Armenia's mortgage market recorded 11,070 transactions in 2025, a 32.2% increase over 2024, according to data from the State Committee of Real Estate Cadastre of the Republic of Armenia. Real estate purchase and sale transactions by foreign citizens rose 13.4% year-on-year to 4,413 deals, reflecting growing international confidence in the Armenian property market as the country's economic and geopolitical trajectory continues to improve.
The surge in mortgage activity reflects a confluence of structural factors: sustained real wage growth, low unemployment, expanding financial sector capacity, and the improved long-term outlook generated by the US-brokered Armenia-Azerbaijan peace agreement. Armenia's banking sector has deepened significantly over the past three years, with all seven insurance companies now participating in the universal health insurance system and EDB credit facilities actively deploying capital into Armenian infrastructure and business development.

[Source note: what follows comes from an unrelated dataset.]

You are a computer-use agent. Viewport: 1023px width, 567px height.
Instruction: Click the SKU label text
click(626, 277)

Foreign buyer activity — spanning diaspora investors, regional entrepreneurs, and international residents drawn to Yerevan's growing tech ecosystem — is increasingly treated as a lead indicator of Armenia's investment climate perception. The 13.4% increase in foreign real estate transactions suggests that international buyers are factoring Armenia's improved security environment and Western alignment into their investment calculations. S&P Global's positive outlook revision for Armenia's BB- sovereign rating in February 2026 provides institutional confirmation of the same sentiment, as noted by Armenpress in coverage of the rating decision and its market implications.

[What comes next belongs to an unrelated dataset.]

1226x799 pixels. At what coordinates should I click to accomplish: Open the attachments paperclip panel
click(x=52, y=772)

The ICT sector's performance has been a key driver of the broader real estate and consumer market. ICT revenues exceeding 1.1 trillion drams in 2025 have created a growing class of high-income technology workers and entrepreneurs who are active participants in Yerevan's property market. Armenia has positioned itself as a regional tech hub partly through competitive tax policy and talent attraction programs, with diaspora engagement playing a significant role in capital inflows.

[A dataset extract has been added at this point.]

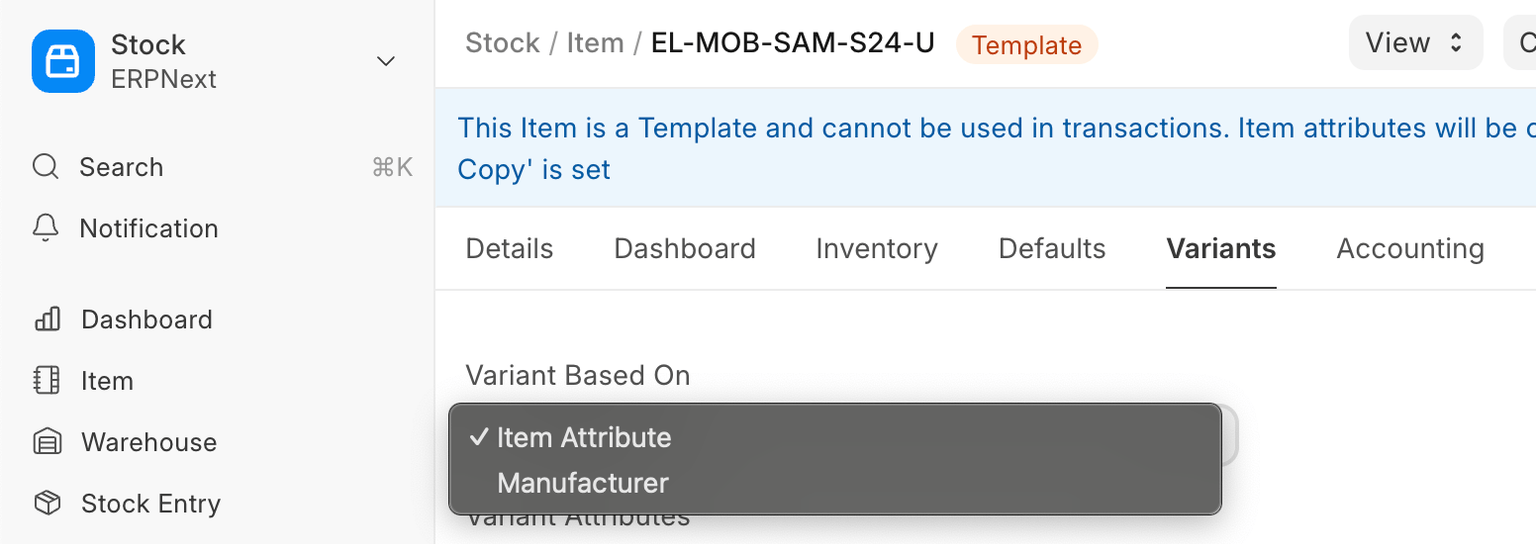
Task: Click the Item notebook icon in sidebar
Action: 47,381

For property developers and real estate investors, Armenia's combination of rapidly expanding mortgage volumes, growing foreign buyer participation, and strong macroeconomic fundamentals makes it one of the more compelling frontier real estate stories in the broader Eurasian region. Eurasianet documents the ongoing evolution of Yerevan's property and investment market as the city consolidates its status as the South Caucasus' primary technology and financial services hub.